小説家・高橋克彦さんの「東北・蝦夷(えみし)の魂」を読み始める。岩手県出身の高橋さんは、ずっと東北出身であることをコンプレックスに感じていたが、ある日京都の山奥を旅行中、あるお婆さんから地元の歴史を延々と聞かされ、自分の生まれ育った土地にそれだけの知識を持っていることに愕然としたという。その後、東北を舞台とした作品を書き直木賞を獲るのだが、歴史を調べていくうちに、東北人の持つコンプレックスの原因に思い当たる。
日本書紀などに書かれた歴史というのは、常に勝ち組が残した記録であり、負けた側の歴史は抹消され続けてきた。勝った側は、なぜ彼らをやっつけなければならなかったか、正当性を主張する。東北の人たちは、そういった勝ち組の歴史を勉強させられ続け、いつしか自分自身にコンプレックスを持つようになった。
もともと日本には大国主一族が住んでいたが、そこに朝鮮半島から渡って来たのがアマテラス一族だ。
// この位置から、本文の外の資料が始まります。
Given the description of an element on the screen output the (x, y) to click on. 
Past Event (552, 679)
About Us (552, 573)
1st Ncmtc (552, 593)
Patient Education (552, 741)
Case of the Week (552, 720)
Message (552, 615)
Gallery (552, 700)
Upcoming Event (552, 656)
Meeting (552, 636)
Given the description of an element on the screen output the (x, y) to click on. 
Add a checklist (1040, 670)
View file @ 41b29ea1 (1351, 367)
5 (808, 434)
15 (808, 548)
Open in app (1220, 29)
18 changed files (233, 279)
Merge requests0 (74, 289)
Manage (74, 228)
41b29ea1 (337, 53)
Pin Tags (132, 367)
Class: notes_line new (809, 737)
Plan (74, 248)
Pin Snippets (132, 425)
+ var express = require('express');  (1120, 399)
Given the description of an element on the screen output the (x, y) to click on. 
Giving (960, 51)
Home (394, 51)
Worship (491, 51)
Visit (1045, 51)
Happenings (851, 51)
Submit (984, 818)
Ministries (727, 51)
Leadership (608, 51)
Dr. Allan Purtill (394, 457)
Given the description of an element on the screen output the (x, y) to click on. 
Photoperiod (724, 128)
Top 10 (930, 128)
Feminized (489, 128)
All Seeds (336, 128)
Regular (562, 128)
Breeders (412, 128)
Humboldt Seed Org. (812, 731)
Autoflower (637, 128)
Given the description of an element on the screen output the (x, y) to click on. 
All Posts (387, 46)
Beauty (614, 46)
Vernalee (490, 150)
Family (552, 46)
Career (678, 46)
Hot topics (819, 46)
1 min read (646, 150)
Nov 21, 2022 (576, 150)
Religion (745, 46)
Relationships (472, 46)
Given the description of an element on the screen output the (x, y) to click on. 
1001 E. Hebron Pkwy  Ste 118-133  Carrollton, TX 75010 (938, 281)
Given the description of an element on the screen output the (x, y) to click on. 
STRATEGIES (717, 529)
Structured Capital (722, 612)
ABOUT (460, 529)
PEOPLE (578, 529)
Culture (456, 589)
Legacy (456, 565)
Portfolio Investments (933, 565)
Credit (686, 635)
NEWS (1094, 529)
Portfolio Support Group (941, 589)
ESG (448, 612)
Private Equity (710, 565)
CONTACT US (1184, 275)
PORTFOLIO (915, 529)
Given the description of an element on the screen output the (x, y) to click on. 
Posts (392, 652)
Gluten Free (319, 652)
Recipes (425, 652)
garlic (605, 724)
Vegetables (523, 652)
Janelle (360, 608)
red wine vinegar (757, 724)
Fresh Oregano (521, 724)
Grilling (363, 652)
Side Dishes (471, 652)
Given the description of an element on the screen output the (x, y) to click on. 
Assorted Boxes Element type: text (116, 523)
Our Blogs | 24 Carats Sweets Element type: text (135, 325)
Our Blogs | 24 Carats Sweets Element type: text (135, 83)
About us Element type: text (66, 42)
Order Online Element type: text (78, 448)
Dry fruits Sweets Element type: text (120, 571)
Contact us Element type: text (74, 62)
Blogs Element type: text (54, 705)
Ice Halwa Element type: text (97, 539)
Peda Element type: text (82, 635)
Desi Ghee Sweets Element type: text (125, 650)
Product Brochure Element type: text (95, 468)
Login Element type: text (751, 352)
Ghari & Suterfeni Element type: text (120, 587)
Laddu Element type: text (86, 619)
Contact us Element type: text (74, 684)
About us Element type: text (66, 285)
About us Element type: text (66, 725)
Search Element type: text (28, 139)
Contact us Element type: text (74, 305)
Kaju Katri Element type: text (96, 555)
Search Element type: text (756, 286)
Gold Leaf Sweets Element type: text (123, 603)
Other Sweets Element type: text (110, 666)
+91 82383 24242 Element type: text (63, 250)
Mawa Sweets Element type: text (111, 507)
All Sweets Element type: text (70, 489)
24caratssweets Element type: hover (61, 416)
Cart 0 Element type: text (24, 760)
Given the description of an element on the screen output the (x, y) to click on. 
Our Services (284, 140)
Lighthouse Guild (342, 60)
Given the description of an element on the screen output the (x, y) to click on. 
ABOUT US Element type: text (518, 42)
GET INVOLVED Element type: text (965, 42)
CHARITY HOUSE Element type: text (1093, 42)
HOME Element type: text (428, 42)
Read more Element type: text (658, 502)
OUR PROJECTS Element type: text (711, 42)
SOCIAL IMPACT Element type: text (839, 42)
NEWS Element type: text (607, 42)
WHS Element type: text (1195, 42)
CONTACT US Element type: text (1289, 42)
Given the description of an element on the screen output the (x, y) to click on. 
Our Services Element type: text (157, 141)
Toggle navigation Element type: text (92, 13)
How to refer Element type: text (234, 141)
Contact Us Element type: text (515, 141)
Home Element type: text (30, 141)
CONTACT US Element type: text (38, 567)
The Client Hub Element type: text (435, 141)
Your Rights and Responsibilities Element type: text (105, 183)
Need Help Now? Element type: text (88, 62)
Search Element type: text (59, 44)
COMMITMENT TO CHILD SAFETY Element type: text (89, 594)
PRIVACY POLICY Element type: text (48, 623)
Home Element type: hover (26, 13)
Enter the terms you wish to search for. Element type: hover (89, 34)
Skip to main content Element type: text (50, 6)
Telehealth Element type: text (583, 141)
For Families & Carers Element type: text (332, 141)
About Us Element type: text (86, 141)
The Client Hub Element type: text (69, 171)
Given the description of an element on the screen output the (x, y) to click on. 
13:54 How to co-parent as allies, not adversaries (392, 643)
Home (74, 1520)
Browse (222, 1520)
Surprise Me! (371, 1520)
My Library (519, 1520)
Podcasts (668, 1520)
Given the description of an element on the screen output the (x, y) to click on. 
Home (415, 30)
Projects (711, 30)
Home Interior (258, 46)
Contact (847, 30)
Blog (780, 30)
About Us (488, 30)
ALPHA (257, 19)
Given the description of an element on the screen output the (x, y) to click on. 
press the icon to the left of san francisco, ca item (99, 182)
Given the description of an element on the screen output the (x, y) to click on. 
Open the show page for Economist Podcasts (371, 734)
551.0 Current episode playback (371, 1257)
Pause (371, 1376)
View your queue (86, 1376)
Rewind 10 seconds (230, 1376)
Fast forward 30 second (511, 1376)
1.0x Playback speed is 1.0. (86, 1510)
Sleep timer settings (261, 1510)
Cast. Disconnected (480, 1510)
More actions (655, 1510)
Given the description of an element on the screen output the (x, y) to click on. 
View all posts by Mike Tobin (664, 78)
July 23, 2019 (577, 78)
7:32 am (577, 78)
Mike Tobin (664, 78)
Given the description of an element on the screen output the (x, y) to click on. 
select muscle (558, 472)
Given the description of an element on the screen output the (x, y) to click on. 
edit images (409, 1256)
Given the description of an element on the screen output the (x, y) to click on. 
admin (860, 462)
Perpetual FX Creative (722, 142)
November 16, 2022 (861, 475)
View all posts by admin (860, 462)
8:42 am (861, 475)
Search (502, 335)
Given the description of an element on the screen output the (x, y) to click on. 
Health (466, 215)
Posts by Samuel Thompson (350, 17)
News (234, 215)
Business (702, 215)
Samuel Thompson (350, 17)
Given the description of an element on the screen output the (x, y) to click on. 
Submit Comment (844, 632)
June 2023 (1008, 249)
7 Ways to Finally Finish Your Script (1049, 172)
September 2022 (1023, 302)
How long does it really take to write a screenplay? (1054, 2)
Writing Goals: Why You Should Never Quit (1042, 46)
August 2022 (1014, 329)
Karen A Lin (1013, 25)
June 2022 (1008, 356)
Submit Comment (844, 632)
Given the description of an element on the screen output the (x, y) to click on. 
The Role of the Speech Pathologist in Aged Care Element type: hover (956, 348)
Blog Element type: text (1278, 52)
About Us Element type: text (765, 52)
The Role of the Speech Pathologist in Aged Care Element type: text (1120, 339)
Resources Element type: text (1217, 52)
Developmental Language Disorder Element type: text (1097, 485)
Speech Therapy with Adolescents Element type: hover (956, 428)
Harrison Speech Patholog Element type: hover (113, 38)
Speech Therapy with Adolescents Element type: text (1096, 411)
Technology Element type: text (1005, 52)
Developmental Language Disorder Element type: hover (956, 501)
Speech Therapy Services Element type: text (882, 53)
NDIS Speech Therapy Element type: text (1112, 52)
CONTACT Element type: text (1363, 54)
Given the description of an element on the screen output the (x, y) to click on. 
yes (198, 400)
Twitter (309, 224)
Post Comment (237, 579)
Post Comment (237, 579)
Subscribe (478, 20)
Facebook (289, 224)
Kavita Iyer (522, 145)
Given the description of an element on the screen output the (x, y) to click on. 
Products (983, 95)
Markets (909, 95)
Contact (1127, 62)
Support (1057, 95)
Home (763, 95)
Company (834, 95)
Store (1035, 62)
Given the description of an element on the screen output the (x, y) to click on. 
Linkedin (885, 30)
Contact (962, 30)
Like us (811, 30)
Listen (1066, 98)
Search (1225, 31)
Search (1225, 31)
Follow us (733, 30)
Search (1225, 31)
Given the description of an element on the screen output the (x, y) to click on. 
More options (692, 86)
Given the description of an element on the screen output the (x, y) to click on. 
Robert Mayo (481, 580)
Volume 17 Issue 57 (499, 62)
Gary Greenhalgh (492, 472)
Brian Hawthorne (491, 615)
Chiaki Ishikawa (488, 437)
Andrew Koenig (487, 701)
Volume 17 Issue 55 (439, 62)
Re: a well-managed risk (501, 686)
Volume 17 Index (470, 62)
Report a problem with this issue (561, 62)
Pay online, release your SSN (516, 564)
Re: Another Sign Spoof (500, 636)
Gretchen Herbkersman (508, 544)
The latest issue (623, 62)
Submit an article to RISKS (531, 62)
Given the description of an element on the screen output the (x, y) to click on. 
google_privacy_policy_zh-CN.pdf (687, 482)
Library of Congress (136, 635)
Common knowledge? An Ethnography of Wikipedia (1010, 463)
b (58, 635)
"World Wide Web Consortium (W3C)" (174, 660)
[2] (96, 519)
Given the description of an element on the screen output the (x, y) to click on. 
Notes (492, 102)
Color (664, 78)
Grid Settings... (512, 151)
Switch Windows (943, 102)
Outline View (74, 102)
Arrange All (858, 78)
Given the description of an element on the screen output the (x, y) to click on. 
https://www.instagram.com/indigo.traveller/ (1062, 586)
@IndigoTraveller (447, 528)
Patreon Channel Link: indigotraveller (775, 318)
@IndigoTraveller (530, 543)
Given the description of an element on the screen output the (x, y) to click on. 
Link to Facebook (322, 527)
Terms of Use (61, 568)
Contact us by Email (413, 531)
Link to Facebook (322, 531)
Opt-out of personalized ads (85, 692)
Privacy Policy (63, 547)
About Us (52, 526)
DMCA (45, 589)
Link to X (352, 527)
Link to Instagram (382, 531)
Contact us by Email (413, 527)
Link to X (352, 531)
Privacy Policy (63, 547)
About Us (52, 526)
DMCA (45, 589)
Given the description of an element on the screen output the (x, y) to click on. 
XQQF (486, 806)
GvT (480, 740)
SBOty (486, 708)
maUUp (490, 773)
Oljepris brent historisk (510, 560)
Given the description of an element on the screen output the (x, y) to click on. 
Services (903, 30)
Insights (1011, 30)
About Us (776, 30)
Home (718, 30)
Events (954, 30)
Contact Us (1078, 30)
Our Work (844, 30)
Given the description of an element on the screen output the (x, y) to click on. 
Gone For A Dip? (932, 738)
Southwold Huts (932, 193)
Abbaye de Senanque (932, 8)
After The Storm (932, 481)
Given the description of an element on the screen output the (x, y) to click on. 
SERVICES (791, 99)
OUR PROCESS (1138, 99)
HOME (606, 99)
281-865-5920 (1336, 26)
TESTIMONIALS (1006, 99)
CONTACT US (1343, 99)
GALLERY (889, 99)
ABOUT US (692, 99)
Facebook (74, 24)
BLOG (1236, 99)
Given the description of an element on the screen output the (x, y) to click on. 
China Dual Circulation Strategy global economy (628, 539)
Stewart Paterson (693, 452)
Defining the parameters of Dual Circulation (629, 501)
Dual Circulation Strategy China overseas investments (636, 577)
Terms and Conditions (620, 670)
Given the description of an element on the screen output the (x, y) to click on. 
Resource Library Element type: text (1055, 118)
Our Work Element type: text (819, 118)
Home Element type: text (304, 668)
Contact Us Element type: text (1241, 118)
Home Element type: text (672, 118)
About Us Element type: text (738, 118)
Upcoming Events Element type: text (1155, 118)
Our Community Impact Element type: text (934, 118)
アマテラス一族は出雲にいた大国主一族をやっつけると大和朝廷を開いた。原日本人とも言える大国主一族は出雲を追われると、北へ逃げる一派と南に逃げる一派に分かれた。それが蝦夷(えみし)と隼人(はやと)だという。
東北は大和朝廷成立後、大きく5回の侵略戦争を経験し、すべてに敗れた。その結果、東北の歴史は日本の歴史から消されてしまったのである。
というような話を読んでいると、東京で使う電力のために、福島に原発が作られ、東京オリンピックのために土建業が吸い取られ、復興が遅れるというような現代が重なる。
中央政府はいつだっておいしい話ばかりする。21世紀の今だって、勝ち組の歴史を書き続ける。